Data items
= = = =

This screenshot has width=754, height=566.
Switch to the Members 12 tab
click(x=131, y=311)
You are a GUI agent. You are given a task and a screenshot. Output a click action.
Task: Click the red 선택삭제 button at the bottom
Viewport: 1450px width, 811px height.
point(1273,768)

= = = =

Check the data for the word "screenshot" and pull out the lines that have it.

> Output of the exercise:
This screenshot has width=754, height=566.
You are a GUI agent. You are given a task and a screenshot. Output a click action.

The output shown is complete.